▸ **WHAT TO DO**:
Copy each line of the records below that mentions the word "computer".

▸ **Saved entries**:
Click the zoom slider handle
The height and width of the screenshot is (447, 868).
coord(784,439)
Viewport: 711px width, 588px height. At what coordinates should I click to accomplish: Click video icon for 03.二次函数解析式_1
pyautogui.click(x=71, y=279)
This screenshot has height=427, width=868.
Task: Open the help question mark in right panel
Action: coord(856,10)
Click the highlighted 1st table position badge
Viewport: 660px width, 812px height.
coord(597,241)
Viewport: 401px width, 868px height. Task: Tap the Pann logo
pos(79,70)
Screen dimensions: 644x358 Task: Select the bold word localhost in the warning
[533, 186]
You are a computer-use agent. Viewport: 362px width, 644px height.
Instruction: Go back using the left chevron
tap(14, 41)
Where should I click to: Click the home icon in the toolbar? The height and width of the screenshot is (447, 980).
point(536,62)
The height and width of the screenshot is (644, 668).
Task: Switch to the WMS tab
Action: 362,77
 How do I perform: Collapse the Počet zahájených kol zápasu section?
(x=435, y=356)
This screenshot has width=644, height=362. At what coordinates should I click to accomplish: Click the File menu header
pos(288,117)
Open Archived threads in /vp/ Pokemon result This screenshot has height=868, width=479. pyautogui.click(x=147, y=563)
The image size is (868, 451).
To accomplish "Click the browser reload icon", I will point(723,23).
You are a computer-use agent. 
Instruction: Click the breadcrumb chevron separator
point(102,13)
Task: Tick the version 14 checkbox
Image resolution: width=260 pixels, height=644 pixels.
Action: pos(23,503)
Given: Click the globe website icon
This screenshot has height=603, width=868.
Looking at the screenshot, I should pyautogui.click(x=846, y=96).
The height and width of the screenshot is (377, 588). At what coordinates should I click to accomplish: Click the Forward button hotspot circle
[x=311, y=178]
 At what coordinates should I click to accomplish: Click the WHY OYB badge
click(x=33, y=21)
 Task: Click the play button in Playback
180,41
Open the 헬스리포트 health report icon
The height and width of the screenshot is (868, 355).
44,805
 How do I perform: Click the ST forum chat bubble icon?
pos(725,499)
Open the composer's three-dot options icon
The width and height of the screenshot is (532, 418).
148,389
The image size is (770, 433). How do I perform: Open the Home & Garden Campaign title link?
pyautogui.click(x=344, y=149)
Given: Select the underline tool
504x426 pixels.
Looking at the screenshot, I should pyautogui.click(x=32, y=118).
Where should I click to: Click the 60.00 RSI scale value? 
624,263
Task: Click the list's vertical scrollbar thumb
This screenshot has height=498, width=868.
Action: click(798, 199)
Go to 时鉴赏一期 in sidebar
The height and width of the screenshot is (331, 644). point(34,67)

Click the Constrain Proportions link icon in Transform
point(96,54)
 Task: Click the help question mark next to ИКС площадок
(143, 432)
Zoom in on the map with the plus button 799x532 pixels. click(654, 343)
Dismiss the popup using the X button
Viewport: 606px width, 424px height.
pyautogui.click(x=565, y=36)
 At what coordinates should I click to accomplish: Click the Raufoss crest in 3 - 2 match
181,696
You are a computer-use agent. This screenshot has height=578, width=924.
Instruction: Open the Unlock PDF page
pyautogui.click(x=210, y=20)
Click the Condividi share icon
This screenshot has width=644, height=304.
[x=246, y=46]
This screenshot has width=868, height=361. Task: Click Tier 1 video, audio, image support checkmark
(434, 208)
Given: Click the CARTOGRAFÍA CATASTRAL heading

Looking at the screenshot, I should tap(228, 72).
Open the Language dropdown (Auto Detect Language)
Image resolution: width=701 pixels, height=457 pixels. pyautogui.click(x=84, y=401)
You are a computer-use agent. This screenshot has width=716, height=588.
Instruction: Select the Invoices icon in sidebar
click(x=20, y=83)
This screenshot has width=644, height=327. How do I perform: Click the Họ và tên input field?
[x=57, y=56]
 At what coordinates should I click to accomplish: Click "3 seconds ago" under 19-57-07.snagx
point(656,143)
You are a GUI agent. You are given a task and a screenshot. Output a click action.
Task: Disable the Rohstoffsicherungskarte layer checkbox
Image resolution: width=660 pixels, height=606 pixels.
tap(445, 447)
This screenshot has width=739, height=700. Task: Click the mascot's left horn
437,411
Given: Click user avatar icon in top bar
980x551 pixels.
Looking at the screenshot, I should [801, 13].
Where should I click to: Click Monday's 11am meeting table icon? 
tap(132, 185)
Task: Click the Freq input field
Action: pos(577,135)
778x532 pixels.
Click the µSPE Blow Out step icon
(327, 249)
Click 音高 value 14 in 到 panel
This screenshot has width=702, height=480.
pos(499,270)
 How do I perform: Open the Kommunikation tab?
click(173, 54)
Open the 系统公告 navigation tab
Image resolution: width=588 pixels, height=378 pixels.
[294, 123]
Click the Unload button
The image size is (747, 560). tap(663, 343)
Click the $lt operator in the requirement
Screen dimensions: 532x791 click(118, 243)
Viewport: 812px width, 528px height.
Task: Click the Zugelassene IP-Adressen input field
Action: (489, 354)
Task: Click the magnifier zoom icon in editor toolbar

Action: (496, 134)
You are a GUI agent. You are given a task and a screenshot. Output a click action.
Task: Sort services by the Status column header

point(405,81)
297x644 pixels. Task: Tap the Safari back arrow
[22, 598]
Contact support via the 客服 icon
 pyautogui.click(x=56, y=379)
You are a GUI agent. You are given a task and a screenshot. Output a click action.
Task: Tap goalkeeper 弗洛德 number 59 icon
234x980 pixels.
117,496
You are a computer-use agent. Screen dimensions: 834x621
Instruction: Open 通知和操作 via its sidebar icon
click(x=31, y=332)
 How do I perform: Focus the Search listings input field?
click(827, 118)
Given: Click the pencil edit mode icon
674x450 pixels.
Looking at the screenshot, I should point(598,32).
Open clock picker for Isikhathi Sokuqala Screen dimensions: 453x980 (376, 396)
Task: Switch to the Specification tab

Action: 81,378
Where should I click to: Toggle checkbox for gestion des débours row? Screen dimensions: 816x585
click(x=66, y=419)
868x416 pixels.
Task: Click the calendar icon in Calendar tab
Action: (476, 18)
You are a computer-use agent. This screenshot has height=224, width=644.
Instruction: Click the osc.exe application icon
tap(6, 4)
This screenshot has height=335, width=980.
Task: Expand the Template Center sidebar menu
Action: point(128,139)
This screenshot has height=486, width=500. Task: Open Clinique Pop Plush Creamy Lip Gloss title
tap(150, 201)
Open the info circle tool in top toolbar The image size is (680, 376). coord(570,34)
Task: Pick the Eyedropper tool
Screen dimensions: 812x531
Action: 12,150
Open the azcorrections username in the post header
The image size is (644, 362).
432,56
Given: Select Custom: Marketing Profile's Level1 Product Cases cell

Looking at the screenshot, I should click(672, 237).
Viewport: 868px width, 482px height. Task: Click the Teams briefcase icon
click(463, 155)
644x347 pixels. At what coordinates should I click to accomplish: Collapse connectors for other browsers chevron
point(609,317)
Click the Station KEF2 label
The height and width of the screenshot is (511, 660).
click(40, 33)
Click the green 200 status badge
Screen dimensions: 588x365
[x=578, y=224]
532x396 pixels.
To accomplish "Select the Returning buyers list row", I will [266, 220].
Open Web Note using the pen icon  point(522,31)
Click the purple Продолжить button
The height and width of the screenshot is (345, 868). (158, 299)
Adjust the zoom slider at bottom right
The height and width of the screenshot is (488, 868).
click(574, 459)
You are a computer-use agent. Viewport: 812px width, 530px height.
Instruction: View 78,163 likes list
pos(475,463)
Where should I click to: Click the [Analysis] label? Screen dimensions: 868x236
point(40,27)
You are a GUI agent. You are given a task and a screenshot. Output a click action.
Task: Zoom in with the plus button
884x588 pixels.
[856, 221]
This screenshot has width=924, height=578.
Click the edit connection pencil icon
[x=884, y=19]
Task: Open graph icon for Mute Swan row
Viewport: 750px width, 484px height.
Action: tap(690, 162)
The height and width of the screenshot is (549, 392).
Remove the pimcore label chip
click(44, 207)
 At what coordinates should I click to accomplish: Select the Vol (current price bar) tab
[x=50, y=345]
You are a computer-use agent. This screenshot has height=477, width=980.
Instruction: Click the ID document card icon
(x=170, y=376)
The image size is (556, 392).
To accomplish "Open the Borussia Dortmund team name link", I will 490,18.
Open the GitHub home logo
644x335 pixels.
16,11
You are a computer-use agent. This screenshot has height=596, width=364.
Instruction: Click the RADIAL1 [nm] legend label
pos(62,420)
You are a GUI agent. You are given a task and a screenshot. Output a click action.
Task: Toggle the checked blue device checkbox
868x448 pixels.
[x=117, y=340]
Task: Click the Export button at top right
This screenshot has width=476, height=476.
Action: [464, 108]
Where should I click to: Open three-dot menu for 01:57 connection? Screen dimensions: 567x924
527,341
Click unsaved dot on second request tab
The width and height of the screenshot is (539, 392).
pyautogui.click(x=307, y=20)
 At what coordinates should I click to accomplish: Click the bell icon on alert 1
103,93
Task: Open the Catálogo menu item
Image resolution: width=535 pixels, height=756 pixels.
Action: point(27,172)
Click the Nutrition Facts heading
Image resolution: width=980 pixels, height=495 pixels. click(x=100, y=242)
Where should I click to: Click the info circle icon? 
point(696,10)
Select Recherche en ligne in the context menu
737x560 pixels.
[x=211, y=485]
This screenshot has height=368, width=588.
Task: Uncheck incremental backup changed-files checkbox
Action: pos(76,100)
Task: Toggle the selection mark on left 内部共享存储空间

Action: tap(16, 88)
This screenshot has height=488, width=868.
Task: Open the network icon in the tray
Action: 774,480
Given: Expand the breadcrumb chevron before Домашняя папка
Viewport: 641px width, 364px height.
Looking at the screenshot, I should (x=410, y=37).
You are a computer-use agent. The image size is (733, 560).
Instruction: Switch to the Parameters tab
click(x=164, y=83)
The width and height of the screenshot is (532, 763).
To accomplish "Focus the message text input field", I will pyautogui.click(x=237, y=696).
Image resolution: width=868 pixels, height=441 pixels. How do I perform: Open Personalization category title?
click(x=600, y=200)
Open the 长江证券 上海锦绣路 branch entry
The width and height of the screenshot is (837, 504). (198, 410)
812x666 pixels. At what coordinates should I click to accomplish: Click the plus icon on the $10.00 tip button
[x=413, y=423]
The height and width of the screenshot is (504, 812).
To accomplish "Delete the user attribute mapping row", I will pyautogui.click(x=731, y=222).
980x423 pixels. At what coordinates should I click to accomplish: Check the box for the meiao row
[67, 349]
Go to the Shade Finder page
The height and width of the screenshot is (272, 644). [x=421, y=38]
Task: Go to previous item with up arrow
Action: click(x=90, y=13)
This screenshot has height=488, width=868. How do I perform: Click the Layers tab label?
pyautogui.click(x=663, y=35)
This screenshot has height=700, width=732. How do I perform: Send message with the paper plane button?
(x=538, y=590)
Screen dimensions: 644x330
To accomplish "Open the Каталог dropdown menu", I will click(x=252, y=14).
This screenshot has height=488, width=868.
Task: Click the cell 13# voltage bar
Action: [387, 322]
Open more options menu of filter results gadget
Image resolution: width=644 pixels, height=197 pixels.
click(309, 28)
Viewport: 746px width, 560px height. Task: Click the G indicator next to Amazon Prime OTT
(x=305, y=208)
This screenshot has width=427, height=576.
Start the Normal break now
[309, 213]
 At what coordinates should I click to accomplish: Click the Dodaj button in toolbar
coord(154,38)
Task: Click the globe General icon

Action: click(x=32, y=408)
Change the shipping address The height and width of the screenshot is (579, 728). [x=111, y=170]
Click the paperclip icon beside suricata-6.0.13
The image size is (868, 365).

▸ **SOLUTION**:
You are a computer-use agent. Viewport: 362px width, 644px height.
You are a computer-use agent. 
You are a computer-use agent. This screenshot has height=578, width=924.
You are a computer-use agent. This screenshot has width=716, height=588.
You are a computer-use agent. Screen dimensions: 834x621
You are a computer-use agent. This screenshot has height=224, width=644.
You are a computer-use agent. Viewport: 812px width, 530px height.
You are a computer-use agent. This screenshot has height=477, width=980.
You are a computer-use agent. This screenshot has height=596, width=364.
You are a computer-use agent. The image size is (733, 560).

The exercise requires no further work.